We have an 11 year old daughter who is very fluent in both our languages, but she can only read English and 0% Thai. 
I want us to move to Thailand but where will my daughter go to school if we do? My wife says the only option is $15,000 USD per year International School. 
Any input on this subject would be greatly appreciated.


----------



## xabiaxica (Jun 23, 2009)

Old_Monkey said:


> I JUST joined this group seconds ago, so please forgive any mistakes.
> I am from the USA and my wife is from Thailand. We have a condo on Rama II Bangkok.
> We have an 11 year old daughter who is very fluent in both our languages, but she can only read English and 0% Thai.
> I want us to move to Thailand but where will my daughter go to school if we do? My wife says the only option is $15,000 USD per year International School.
> Any input on this subject would be greatly appreciated.


:welcome:

I've moved your question to the Thailand forum where the locals can probably point you in the right direction.


----------



## Old_Monkey (Nov 13, 2018)

Yes, sorry, thank you. I found that after I posted my message. I tried to move it myself, but didn’t see a way to do that. 
Thank you.


----------



## IntEdSource (Nov 25, 2018)

Old_Monkey said:


> I JUST joined this group seconds ago, so please forgive any mistakes.
> I am from the USA and my wife is from Thailand. We have a condo on Rama II Bangkok.
> We have an 11 year old daughter who is very fluent in both our languages, but she can only read English and 0% Thai.
> I want us to move to Thailand but where will my daughter go to school if we do? My wife says the only option is $15,000 USD per year International School.
> Any input on this subject would be greatly appreciated.
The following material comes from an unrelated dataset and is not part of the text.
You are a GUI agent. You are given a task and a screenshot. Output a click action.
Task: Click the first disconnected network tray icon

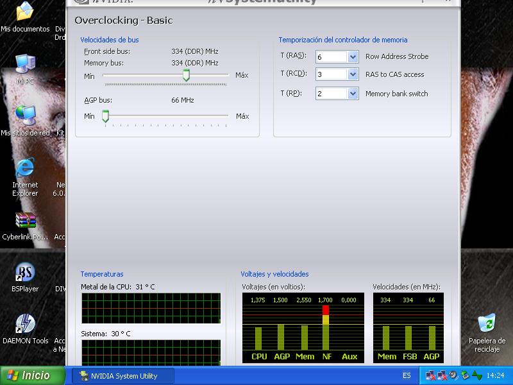click(430, 375)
Unfortunately, she is partially correct. There are very few English-language options, particularly in the Rama II area, and quality is a major issue in most cases. The very best schools that would be good for a student coming from the USA, NIST and ISB, are both well _above_ $15,000 per year and far from where your condo is located.

There is a new American international school opening up in August 2019 right on Rama II: BASIS International School, a branch of the charter schools. However, I don't know what their fee structure will be, and if other new schools are any indication, they'll also be charging at least the amount you cited if not more.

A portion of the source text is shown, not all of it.